Built a free M365 MFA Audit script — shows who has no MFA, weak MFA, and unprotected admins [GitHub]
Posted by Anxious_Toe_6617@reddit | sysadmin | View on Reddit | 18 comments
Hey r/sysadmin,
Been working in MSP for a couple years and kept running into the same problem — clients with no idea who has MFA and who doesn't.
Built a free PowerShell script that scans your entire M365 tenant and outputs:
- Users with NO MFA (critical)
- Users with weak MFA only (SMS/voice — bypassable)
- Admin accounts without MFA
- Per-user method breakdown (Authenticator, FIDO2, TOTP, SMS...)
- Color-coded HTML report + CSV export
Uses Microsoft.Graph module, no legacy MSOnline.
GitHub: https://github.com/JUrica11/m365-security-toolkit
If you find it useful — I also put together a full Security Hardening Pack (CA audit, guest cleanup, admin roles audit, legacy auth detection, Secure Score report) available separately.
Happy to answer questions or take feedback.
Asleep_Spray274@reddit
Just a note on the wording "bypassable". That suggests that MFA is required and an auth happened without completing the MFA. That's not the case in any MFA method
DesignatedControvert@reddit
I'm assuming you used Claude for this. I don't judge, it's totally fine. Just mention it somewhere so that we know what we're dealing with.
MitAllesOhneScharf@reddit
Of course it is, just like the post itself is written by AI.
Anxious_Toe_6617@reddit (OP)
Fair enough. The post structure is mine, Claude helped with wording. The scripts work that's what matters to me.
Anxious_Toe_6617@reddit (OP)
Yep, used Claude to help write and structure the scripts , I work in IT support and have been dealing with M365 tenants for a couple of years. I reviewed the logic, tested it on real tenants, and fixed issues that came up. AI helps me build faster, but the problem knowledge and testing is mine. Totally fair point though, will add a note to the README.
DesignatedControvert@reddit
Thanks, appreciate it.
maryteiss@reddit
Nice! An important blind spot that even some big orgs miss. Can't protect what you can't see!
wey0402@reddit
Tipp: Use https://maester.dev
dat510geek@reddit
I dont mind that Claude built the building blocks. Least you tested it and fixed. Right. Thats the point. Thanks for sharing
Anxious_Toe_6617@reddit (OP)
Exactly, that was the idea. Thanks for getting it!
tejanaqkilica@reddit
What's the point of this over conditional access? From there you can force users to have MFA and a specific type of MFA, or pound sand.
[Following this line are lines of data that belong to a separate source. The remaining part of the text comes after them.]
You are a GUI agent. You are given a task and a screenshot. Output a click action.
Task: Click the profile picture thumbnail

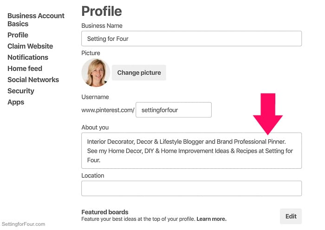point(96,72)
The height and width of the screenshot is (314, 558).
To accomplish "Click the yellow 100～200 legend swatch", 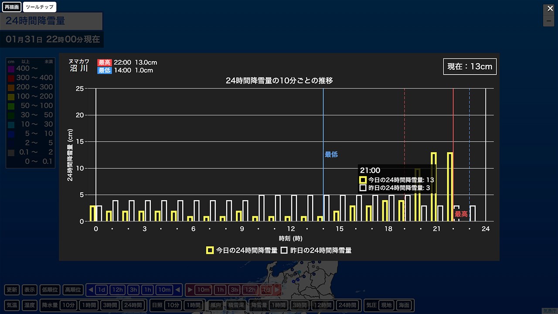I will point(11,96).
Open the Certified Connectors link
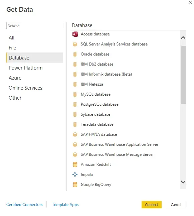Viewport: 194px width, 216px height. tap(24, 205)
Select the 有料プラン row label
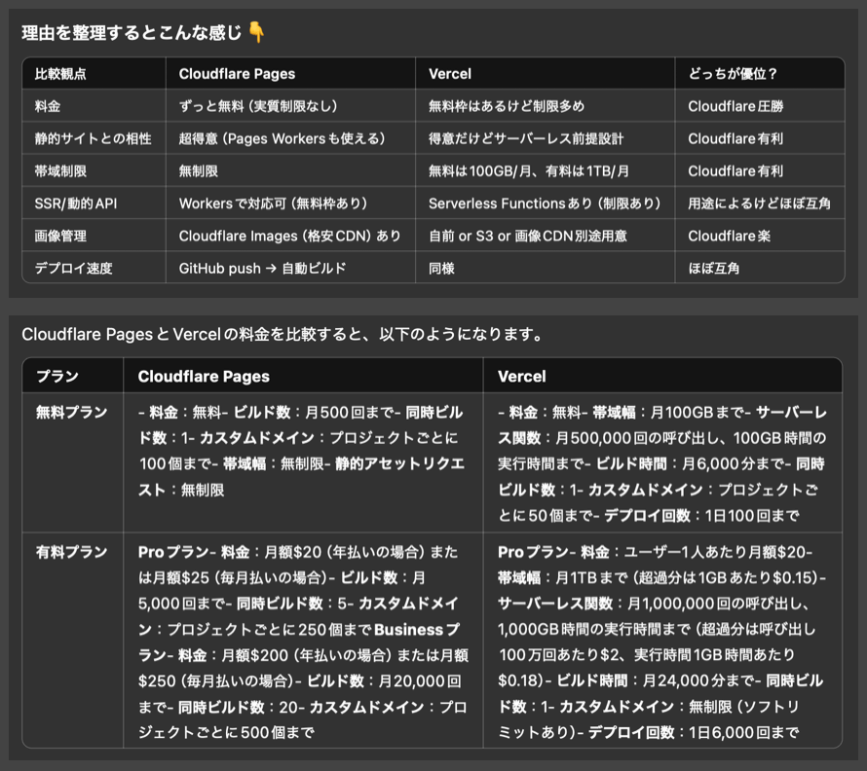The width and height of the screenshot is (867, 771). pos(71,552)
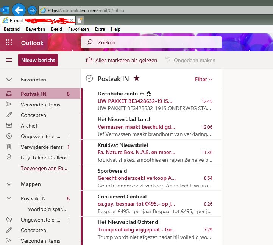The width and height of the screenshot is (273, 245).
Task: Open the Filter dropdown
Action: pyautogui.click(x=204, y=79)
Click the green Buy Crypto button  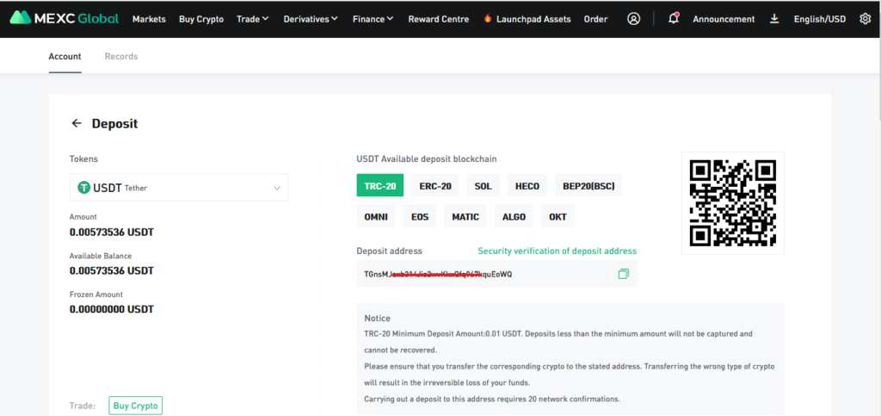tap(135, 406)
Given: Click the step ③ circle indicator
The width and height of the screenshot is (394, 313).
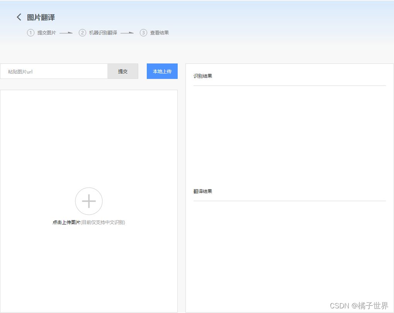Looking at the screenshot, I should (143, 32).
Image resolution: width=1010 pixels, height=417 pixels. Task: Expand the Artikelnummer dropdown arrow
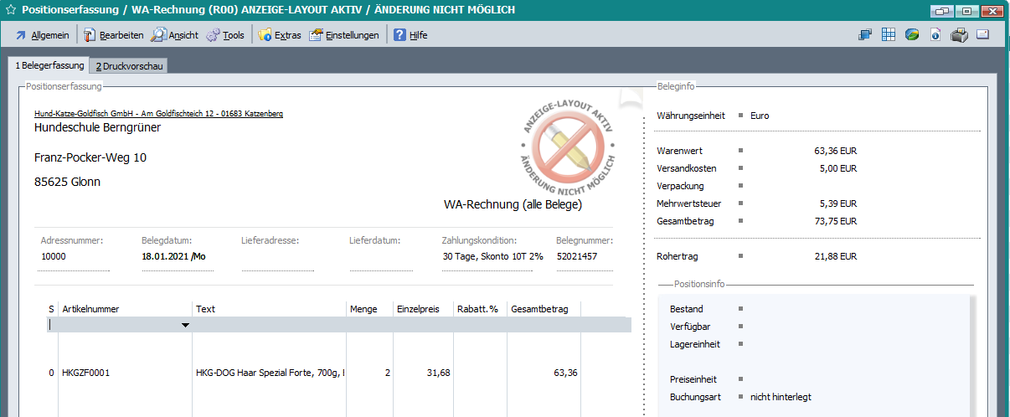coord(185,325)
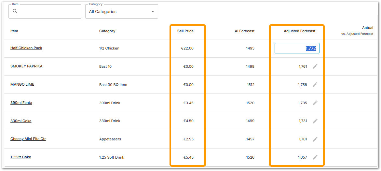Edit adjusted forecast for 1.25ltr Coke
Screen dimensions: 381x171
(315, 157)

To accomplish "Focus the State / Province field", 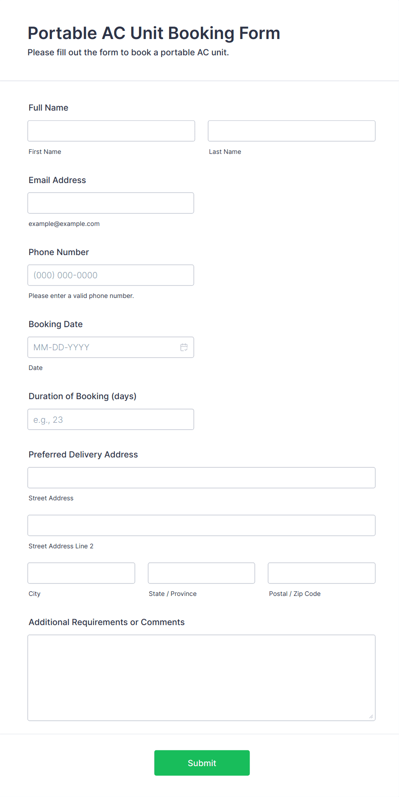I will pyautogui.click(x=201, y=573).
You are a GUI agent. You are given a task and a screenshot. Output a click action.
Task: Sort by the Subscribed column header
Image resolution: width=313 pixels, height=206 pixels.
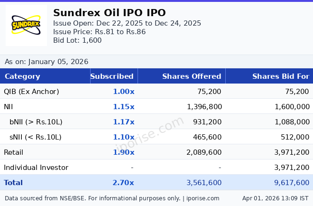pos(112,76)
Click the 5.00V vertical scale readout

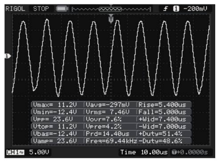[x=39, y=152]
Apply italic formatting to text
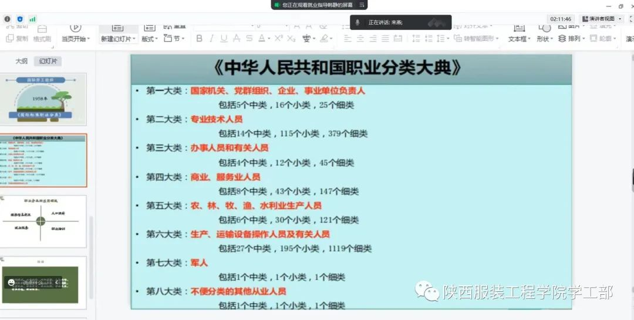The image size is (634, 320). coord(211,39)
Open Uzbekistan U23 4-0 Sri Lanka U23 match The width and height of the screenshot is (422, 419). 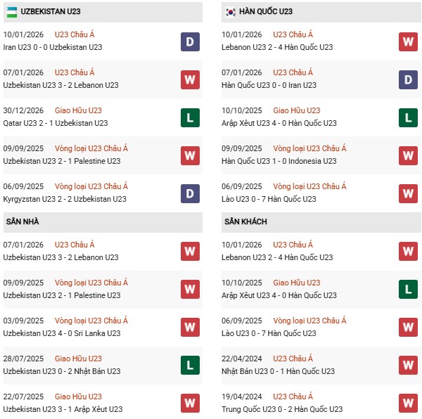(x=62, y=333)
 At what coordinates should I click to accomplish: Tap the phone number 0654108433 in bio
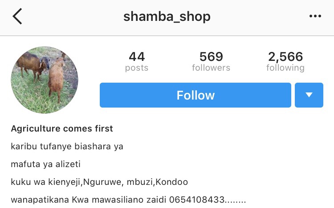click(x=197, y=200)
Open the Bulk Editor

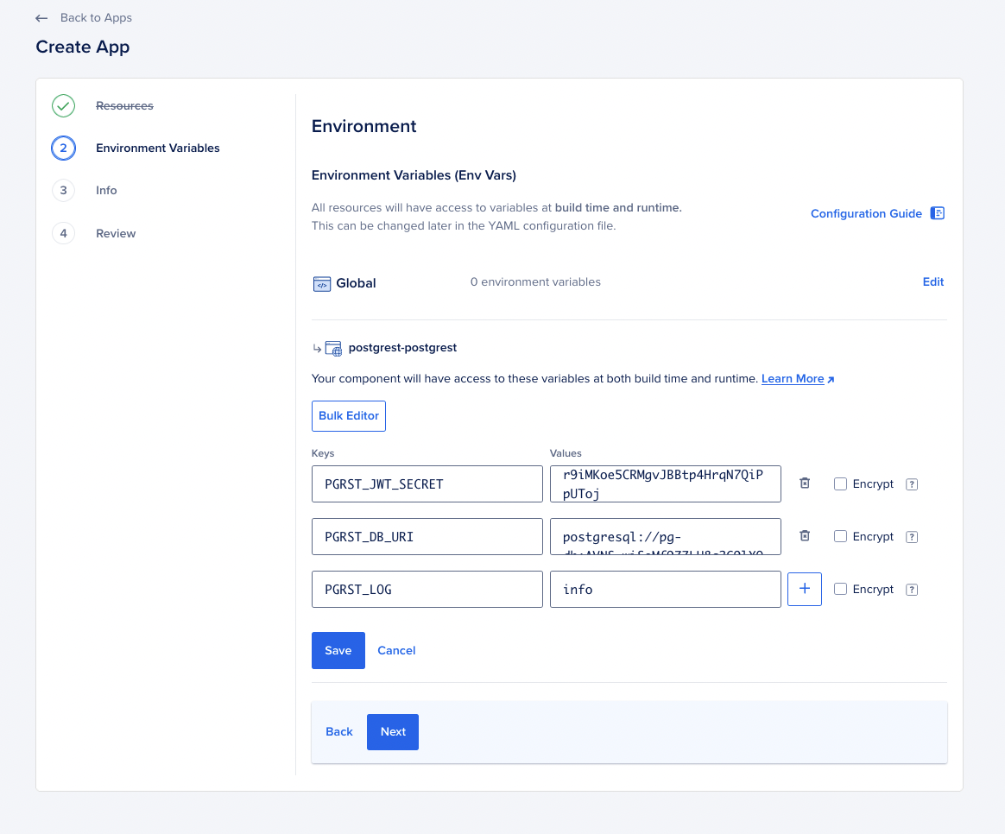tap(349, 415)
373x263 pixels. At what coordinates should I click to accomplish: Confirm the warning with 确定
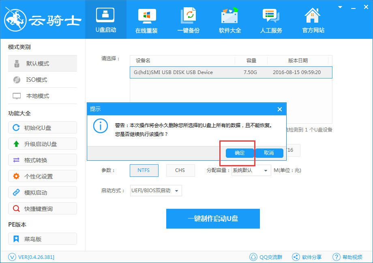coord(238,153)
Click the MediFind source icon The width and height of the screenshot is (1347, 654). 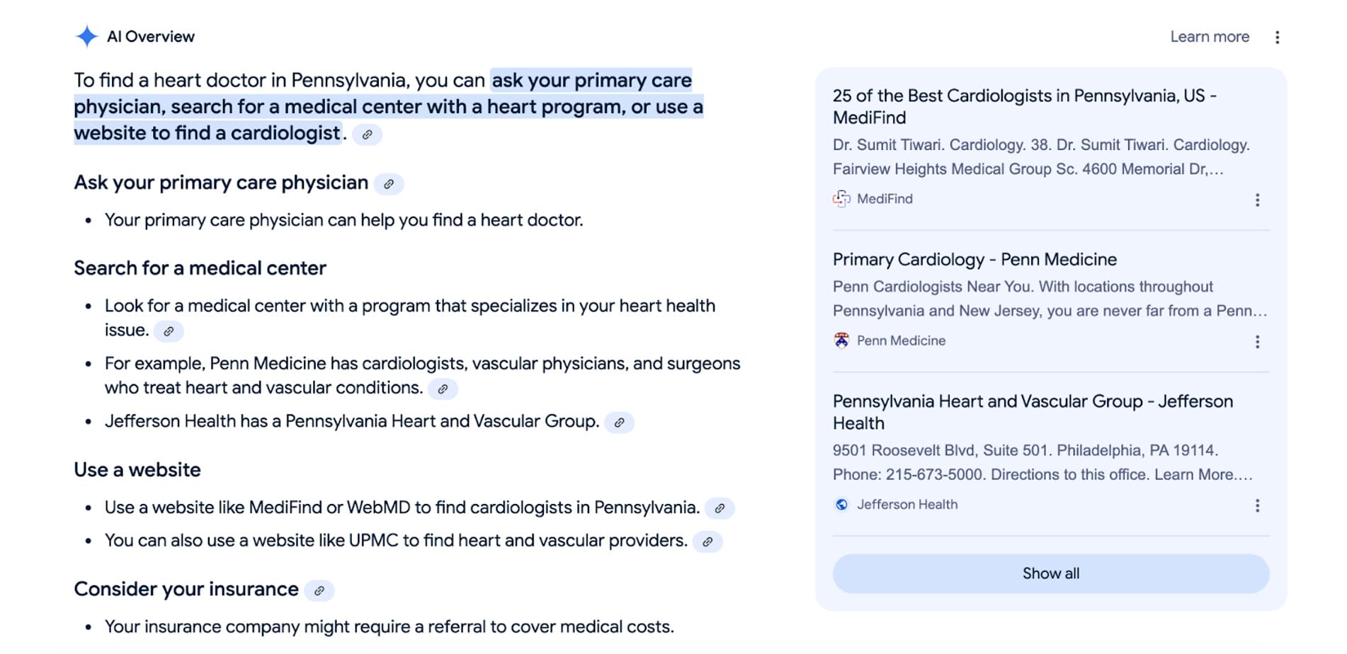(841, 199)
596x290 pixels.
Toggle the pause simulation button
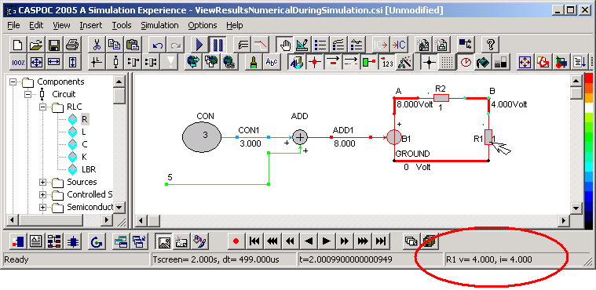pyautogui.click(x=217, y=45)
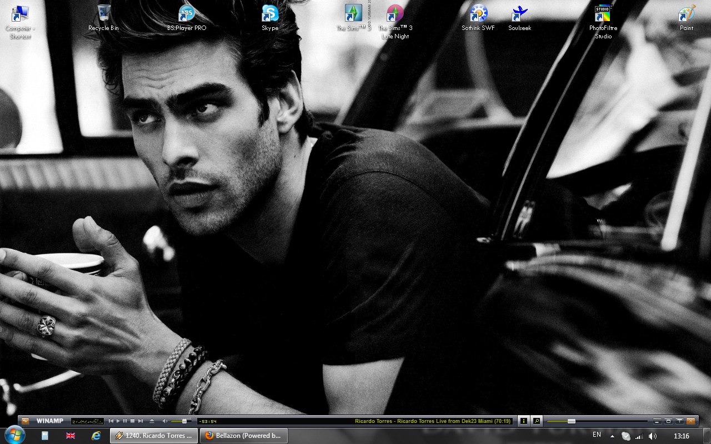This screenshot has height=444, width=711.
Task: Show hidden system tray icons
Action: pyautogui.click(x=612, y=436)
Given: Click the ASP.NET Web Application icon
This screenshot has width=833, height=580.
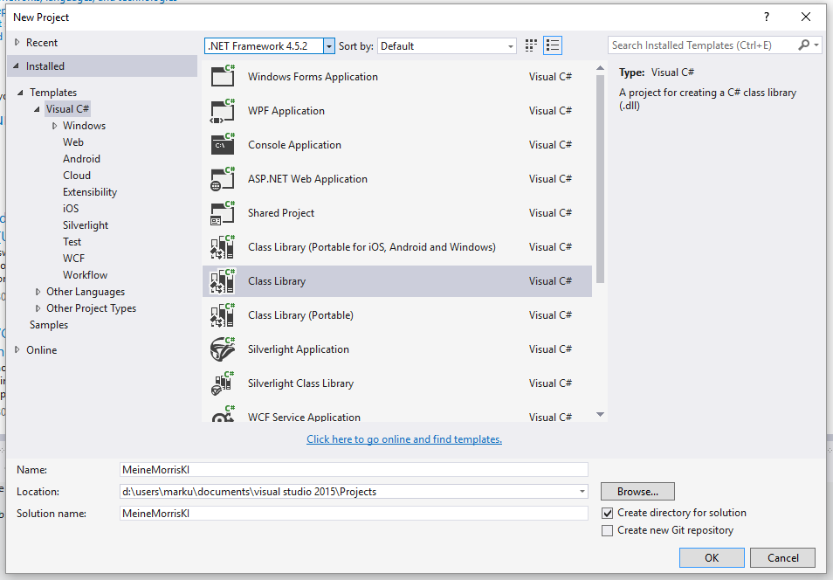Looking at the screenshot, I should [x=224, y=179].
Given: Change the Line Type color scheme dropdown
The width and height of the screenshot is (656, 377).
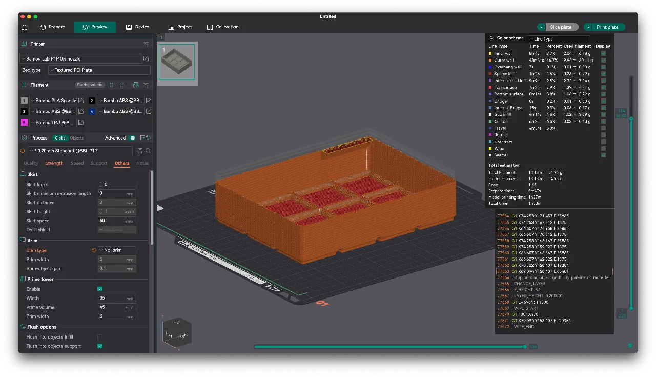Looking at the screenshot, I should pyautogui.click(x=558, y=38).
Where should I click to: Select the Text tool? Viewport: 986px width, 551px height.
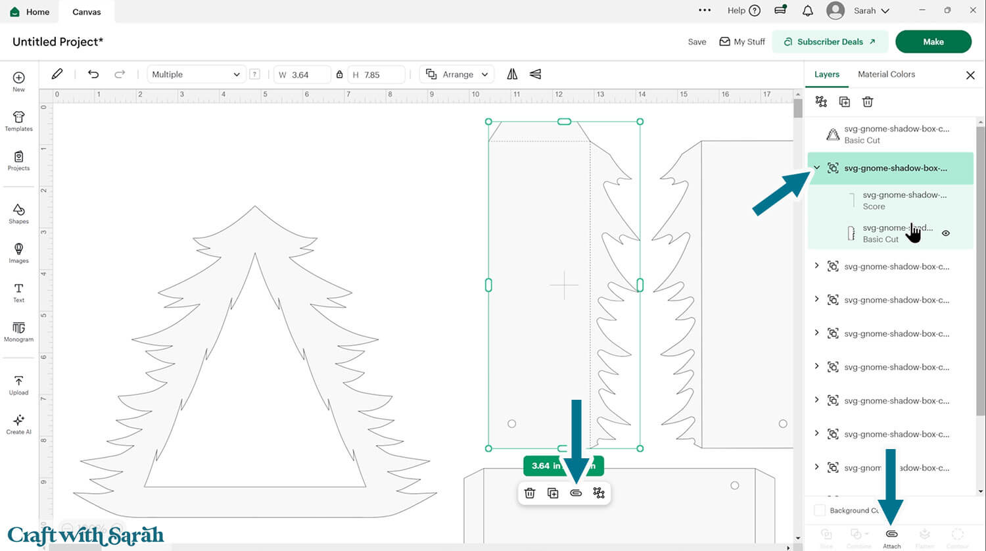(18, 292)
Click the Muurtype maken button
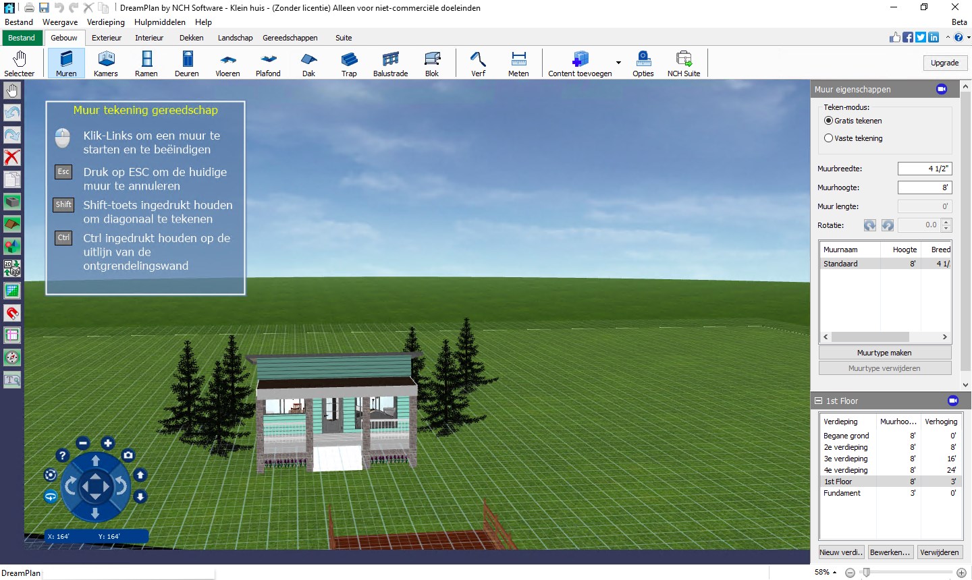972x580 pixels. 885,352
Anxious_Toe_6617@reddit (OP)
Fair, CA enforces MFA going forward, but this script shows you the current state before you enforce. Useful for auditing inherited tenants, reporting to clients, or identifying who will get locked out when you flip the CA switch. Different use case.
_l33ter_@reddit
Admin accounts without MFA --> crazzy! Is that for real??
Julyens@reddit
First thing I usually setup is a conditional access policy that forces MFA on all admin roles
Anxious_Toe_6617@reddit (OP)
Exactly that's actually the first thing the Conditional Access Audit script in my security pack checks for. A lot of tenants either don't have that policy at all, or have it in report-only mode and forgot to enable it. Surprising how often it slips through.
_l33ter_@reddit
yap. You nailed it :)
Anxious_Toe_6617@reddit (OP)
Unfortunately yes , it's more common than you'd think, especially in smaller businesses and MSPs that inherited tenants from previous admins. Run it on a few client tenants and you'll be surprised. That's exactly why I built this
_l33ter_@reddit
Moste of them, I manage. So I'm 100% sure that I'm not finding it. However I will look outside of my bubble. That really makes me wonder! :)
I believe you even without checking for myself! – Still, I think it’s absolutely crazy and unreasonable!